Older immigrants (65 years and older) had significantly lower coverage compared to older non-immigrants and this difference was higher among recent immigrants. This finding is particularly relevant as older age groups were one of the first priority groups for COVID-19 vaccination in Alberta. A study from Ontario, Canada also showed that COVID-19 vaccine coverage was significantly lower among immigrants and refugees aged 70 years and over, compared to their Canadian-born counterparts [27]. Lower uptake of pneumococcal vaccine among older immigrants was also reported in the USA [16]. Possible reasons for lower uptake among older immigrants may be related to cultural and language barriers, higher exposure to misinformation from informal sources and social media, distance to clinics/pharmacies, opening hours, and challenges with online booking systems [28]. Additionally, residents in long term care (LTC) and designated supported living (DSL) facilities were the highest priority groups for COVID-19 vaccination in Canada [29]. Lower admission rate among older immigrants in LTC and DSL facilities due to their ‘strong preference to grow old at home’ and LTC-related barriers might have resulted in lower coverage [30].

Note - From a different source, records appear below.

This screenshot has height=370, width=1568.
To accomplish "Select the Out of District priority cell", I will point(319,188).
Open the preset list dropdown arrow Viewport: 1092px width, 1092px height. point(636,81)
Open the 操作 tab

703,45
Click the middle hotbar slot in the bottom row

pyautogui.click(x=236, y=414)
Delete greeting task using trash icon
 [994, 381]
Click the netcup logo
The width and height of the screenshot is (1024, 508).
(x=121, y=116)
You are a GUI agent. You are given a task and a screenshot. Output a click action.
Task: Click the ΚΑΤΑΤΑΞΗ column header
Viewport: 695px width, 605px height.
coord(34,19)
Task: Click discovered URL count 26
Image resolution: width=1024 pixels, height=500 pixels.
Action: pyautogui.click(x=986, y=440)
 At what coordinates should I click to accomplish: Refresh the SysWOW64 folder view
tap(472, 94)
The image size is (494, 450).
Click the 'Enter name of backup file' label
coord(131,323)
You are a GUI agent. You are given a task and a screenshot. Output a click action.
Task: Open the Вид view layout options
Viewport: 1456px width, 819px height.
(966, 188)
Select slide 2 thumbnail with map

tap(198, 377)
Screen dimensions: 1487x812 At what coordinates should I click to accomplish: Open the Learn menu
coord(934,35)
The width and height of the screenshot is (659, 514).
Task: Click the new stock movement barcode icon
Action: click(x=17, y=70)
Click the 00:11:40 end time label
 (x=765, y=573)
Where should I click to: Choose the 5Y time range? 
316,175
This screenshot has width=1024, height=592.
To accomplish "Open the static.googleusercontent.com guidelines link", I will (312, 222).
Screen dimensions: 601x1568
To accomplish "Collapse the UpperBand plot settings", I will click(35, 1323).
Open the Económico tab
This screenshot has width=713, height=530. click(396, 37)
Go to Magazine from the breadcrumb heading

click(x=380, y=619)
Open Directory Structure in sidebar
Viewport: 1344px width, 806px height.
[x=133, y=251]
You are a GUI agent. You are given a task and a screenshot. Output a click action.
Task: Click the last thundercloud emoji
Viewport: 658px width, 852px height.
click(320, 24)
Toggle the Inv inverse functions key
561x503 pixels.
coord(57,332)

We found that vaccination coverage by migration status showed an interaction with age category. Vaccination coverage among immigrants who migrated in the last 10 years started to drop after 50 years of age. Among non-immigrants, vaccine coverage rose after 50 years of age. Interestingly, immigrants who migrated more than 20 years ago followed a pattern similar to non-immigrants, ie, increasing coverage after 50 years of age, until the oldest age groups, when coverage started to decline. Since views and beliefs about vaccines are influenced by interpersonal relationships, as well as an individual’s historical and social context [31], it is possible that migrating later in life means that early lifetime influences of older immigrants continue to affect their vaccination behaviour to present day. Among younger immigrants, however, higher educational status before migration, and smooth acclimatization and integration into Canadian society may have instilled positive views towards vaccines. It can thus be suggested that factors such as time since migration, age at migration, and acculturation window determine the occurrence of the healthy immigrant effect in terms of COVID-19 vaccination, and it does not hold for older immigrants.

Future directions

Understanding how COVID-19 vaccine uptake varies in Canada’s immigrant population is important to design strategies for vaccine delivery and messaging [14]. This is particularly true for older immigrants who had disturbingly low coverage levels, despite their high risk from COVID-19 infection. Our findings suggest that COVID-19 vaccination strategies need to be tailored to the needs of diverse immigrant populations. This could include translating educational materials about vaccines into the language they understand [18]. Strategies may vary for immigrants from North America, Oceania, and Europe, who may not face language barriers, but nonetheless had lower coverage. Moreover, rural-residing immigrants might need additional strategies to receive the COVID-19 vaccine. These might include co-designing tailored approaches according to local needs, leveraging the role of social media, reconsidering current models for vaccine distribution [32], and partnering with local community-based organizations [28], faith leaders, and underserved communities, including immigrant communities either directly or through local partners [33]. Communication through text messages, mass media, or telephone, as well as offering vaccines on a walk-in basis can attract diverse and hard-to-reach populations [34].

Strengths and limitations

This is one of the few studies in Canada to investigate vaccine coverage across different age groups of immigrant populations in comparison to non-immigrant populations. We used population-based immunization, immigrant, and resident registries to derive our coverage estimates, ensuring a large and complete data set for analysis.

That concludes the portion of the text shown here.